Heute war es sehr warm und besonders schwül. Das machte uns sehr zu schaffen, aber der Reihe nach.
Am Morgen waren wir, wie immer an der Busstation Portau verabredet. Wir machten uns auf den Weg zu einer wahren Besonderheit. Die Drahtoper. Sie heißt wirklich, also nicht im Volksmund, so. In einem alten Steinbruch gelegen, alles verglast. Dieses Glas wird durch eine Stahlrohr-Draht-Konstruktion zusammengehalten. Umgeben wird dieses Konzerthaus von dem Park Tingui. Eine Open Air Bühne, ebenfalls in einem Steinbruch, viel Natur, Wasser, und Tiere.
Es wurde mittlerweile sehr warm. Vom Park Tingui gingen wir zu Fuß, eigentlich nicht weit, zum Park Tangua. Wegen der Wärme, die allmählich zur Schwüle wurde, dauerte der Weg aber an.
Unterwegs machten wir besonders zwei Entdeckungen. So, dass man hier Hühner lebend kaufen kann. Das ist dann jedem Menschen freigestellt, das Huhn zu essen oder es (im Garten) laufen zu lassen. Aber auch, dass hier, mitten in der Stadt Leuchttürme stehen. Diese, von der Stadt errichteten Leuchtfeuer dienen der Bildung. Besonders in den Favela-Gebieten gebaut, enthalten diese eine Bibliothek, Internet, Lesebereich, Zeitungen, ... , .
Am Stadthaus von Curitiba sind diese dann auch als Riesenmosaik aufgenommen.
Der Park Tangua war dann eine schöne Idylle.
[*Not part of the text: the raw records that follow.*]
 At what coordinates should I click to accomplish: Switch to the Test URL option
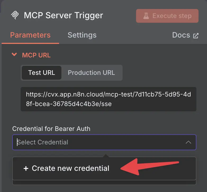(x=42, y=73)
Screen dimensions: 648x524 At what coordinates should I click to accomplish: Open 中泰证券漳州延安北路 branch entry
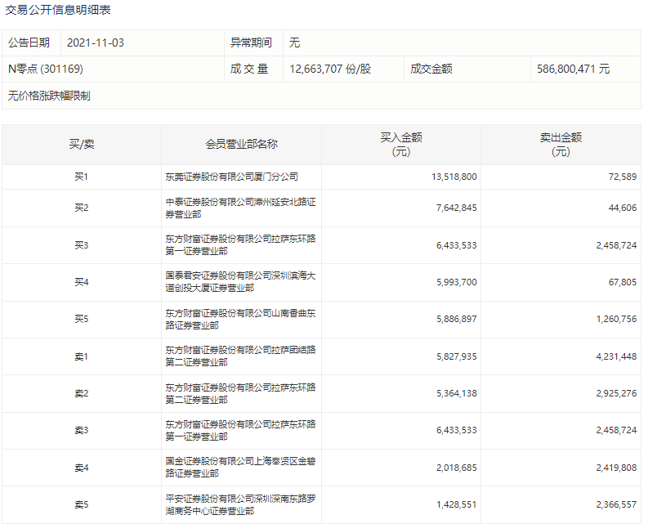click(x=240, y=208)
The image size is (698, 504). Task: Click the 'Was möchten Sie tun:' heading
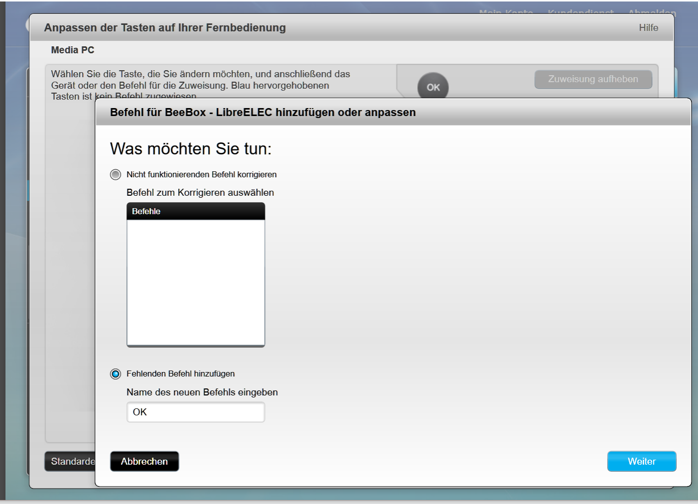[x=191, y=149]
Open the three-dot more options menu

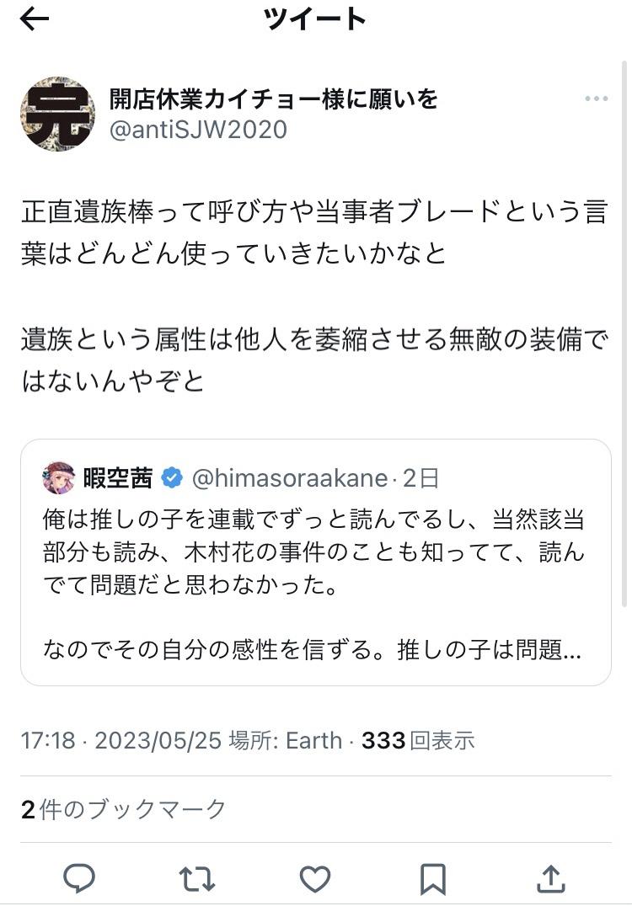tap(596, 99)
Schade nur, dass die Hitze und vor allem die Schwüle immer mehr zu nahmen.
Den Mittag verbrachten wir bei einem super leckeren Picknick. Dank an Solaine, die uns so köstlich bewirtete. Besonders war der Obstsalat zu loben.
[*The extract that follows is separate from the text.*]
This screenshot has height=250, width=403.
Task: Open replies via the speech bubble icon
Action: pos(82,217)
Wir entschieden uns dann für eine sehr lange Pause. Genug Zeit, um zu hause zu duschen und zu ruhen. Das war gut so. Denn es gab so ein heftiges Gewitter - man o man.
Am Abend waren wir in der Gemeinde nova esparanca eingeladen. In dieser Gemeinde werden so genannte Alpha-Kurse angeboten. Hier sollten wir sein. Gut, gut, so konnten mal einige, besonders Menschen, die erst seit kurzem zur Gemeinde gehören, sehen, dass gerade Besuch aus Deutschland da ist. Einen anderen Grund gab es für die Einladung wohl nicht. Die, noch am Morgen geltende Ankündigung: erzählt mal von euch, wurde dann kurzerhand aufgehoben. Es hätte auch wirklich nicht gepasst. Aber der Grund der Einladung hat sich noch nicht wirklich erschlossen. Nun, sagen wir so: Es war eine Gemeindeveranstaltung und als Partner-Gemeinde-Gruppe sollten wir das auch mal sehen. Schade, dass die Verständigung in solchen Kreisen so schwer ist.
3 Kommentare:
Eieiei, diese Konzerthalle sieht ja eher wie eine Vogelvoliere aus, finde ich.
Aber es ist bestimmt ein interessantes Erlebnis, drinnen zu sitzen und dann aber doch wieder nicht, weil man so nach draußen gucken kann.
Hey Martin und teile der JG!
Ja, auch von mir erstmal ein dickes Danke für dieses schöne Tagebuch...
Ich freue mich immer sehr darin zu lesen und ich habe sogar schon Clara entdeckt auf einem der fotos :P
Ich habe mal zwei kleine Frägelchen, die du vielleicht irgendwo in einem der texte mit einbauen kannst...
ICh weiß ich bin nicht so richtig oben auf mit den informationen, deshalb wolte ich mal fragen, wo ihr genau untergebracht seid? Ist das in einzelnen Familien oder alle zusammen...
Und dann welche Sprache ihr miteinander sprecht?
Ich wünsche euch sonst weiterhin eine wunderschöne zeit da unten und grüße alle ganz lieb.
ViVa
Wow! Fünf Tage und niemand wurde ausgeraubt oder Schlimmeres! Ich muss mein Brasilienbild wohl korrigieren! Weiterhin einen sicheren Aufenthalt!